ISO/IEC 14882:2003: 9.6 Bit-fields [class.bit]
- A member-declarator of the form identifieropt : constant-expression specifies a bit-field; its length is set off from the bit-field name by a colon. The bit-field attribute is not part of the type of the class member. The constant-expression shall be an integral constant-expression with a value greater than or equal to zero. The constant-expression may be larger than the number of bits in the object representation (3.9) of the bit-field’s type; in such cases the extra bits are used as padding bits and do not participate in the value representation (3.9) of the bit-field. Allocation of bit-fields within a class object is implementation-defined. Alignment of bit-fields is implementation-defined. Bit-fields are packed into some addressable allocation unit. [Note: bit-fields straddle allocation units on some machines and not on others. Bit-fields are assigned right-to-left on some machines, left-to-right on others. ]

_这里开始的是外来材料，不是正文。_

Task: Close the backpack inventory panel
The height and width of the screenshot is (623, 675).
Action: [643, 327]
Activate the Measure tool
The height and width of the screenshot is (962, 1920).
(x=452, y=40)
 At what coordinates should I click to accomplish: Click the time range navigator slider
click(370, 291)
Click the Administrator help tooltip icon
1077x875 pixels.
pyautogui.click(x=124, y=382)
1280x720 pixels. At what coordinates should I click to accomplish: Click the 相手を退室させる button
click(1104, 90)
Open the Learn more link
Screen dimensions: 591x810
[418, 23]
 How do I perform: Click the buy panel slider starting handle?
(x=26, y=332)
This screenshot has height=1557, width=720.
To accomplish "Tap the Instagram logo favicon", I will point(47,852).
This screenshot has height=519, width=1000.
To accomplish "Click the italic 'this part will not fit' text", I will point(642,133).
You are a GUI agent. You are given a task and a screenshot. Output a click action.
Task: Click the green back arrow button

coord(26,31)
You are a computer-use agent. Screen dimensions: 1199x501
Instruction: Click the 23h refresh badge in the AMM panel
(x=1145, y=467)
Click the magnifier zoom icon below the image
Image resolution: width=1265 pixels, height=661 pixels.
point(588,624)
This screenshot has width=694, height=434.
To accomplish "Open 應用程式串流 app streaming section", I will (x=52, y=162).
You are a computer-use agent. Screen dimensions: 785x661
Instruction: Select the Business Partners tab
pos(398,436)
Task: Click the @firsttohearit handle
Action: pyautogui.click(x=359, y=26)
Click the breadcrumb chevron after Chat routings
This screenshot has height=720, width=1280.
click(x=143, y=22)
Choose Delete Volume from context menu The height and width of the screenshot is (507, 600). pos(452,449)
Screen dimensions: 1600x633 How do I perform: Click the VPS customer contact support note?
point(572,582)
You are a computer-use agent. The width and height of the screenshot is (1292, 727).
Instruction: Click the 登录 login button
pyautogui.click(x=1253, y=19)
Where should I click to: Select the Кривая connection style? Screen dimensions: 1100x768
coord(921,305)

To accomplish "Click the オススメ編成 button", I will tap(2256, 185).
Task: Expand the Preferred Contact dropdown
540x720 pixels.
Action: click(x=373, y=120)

- A declaration for a bit-field that omits the identifier declares an unnamed bit-field. Unnamed bit-fields are not members and cannot be initialized. [Note: an unnamed bit-field is useful for padding to conform to externally-imposed layouts. ] As a special case, an unnamed bit-field with a width of zero specifies alignment of the next bit-field at an allocation unit boundary. Only when declaring an unnamed bit-field may the constant-expression be a value equal to zero.
- A bit-field shall not be a static member. A bit-field shall have integral or enumeration type (3.9.1). It is implementation-defined whether a plain (neither explicitly signed nor unsigned) char, short, int or long bit-field is signed or unsigned. A bool value can successfully be stored in a bit-field of any nonzero size. The address-of operator & shall not be applied to a bit-field, so there are no pointers to bit-fields. A non-const reference shall not be bound to a bit-field (8.5.3). [Note: if the initializer for a reference of type const T& is an lvalue that refers to a bit-field, the reference is bound to a temporary initialized to hold the value of the bit-field; the reference is not bound to the bit-field directly. See 8.5.3. ]
- If the value true or false is stored into a bit-field of type bool of any size (including a one bit bitfield), the original bool value and the value of the bit-field shall compare equal. If the value of an enumerator is stored into a bit-field of the same enumeration type and the number of bits in the bit-field is large enough to hold all the values of that enumeration type, the original enumerator value and the value of the bit-field shall compare equal.
最近在64bit IOS上遇到一个问题, 发现bit field的数据不对. 这个bit field是一个data struct, 在host(win32)上生成. 运行时候发现IOS取的值不对.
比如
struct { int a : 4; int b : 8; int c : 16; int d : 8; int e : 16; };
在IOS的32位上, d会横跨两个allocation uint, 而在IOS的64位上, d从第二个allocation unit上从新开始. 根据C++标准, 这个是implementation defined, 可以横跨也可以不横跨. 所以严格来说也不算clang的bug. 只要将a,b,c对齐到32bit的整数, 这样强制d从新的allocation unit开始, 没有横跨的问题, 对于IOS32位和IOS64位都有效.
IOS 64bit的额外参考: 对齐等等其他因素
个人觉得bitfield用在game data里面会有平台的问题, 所以blade里面没有用过. 而公司的代码用的地方非常多, 这个是历史原因.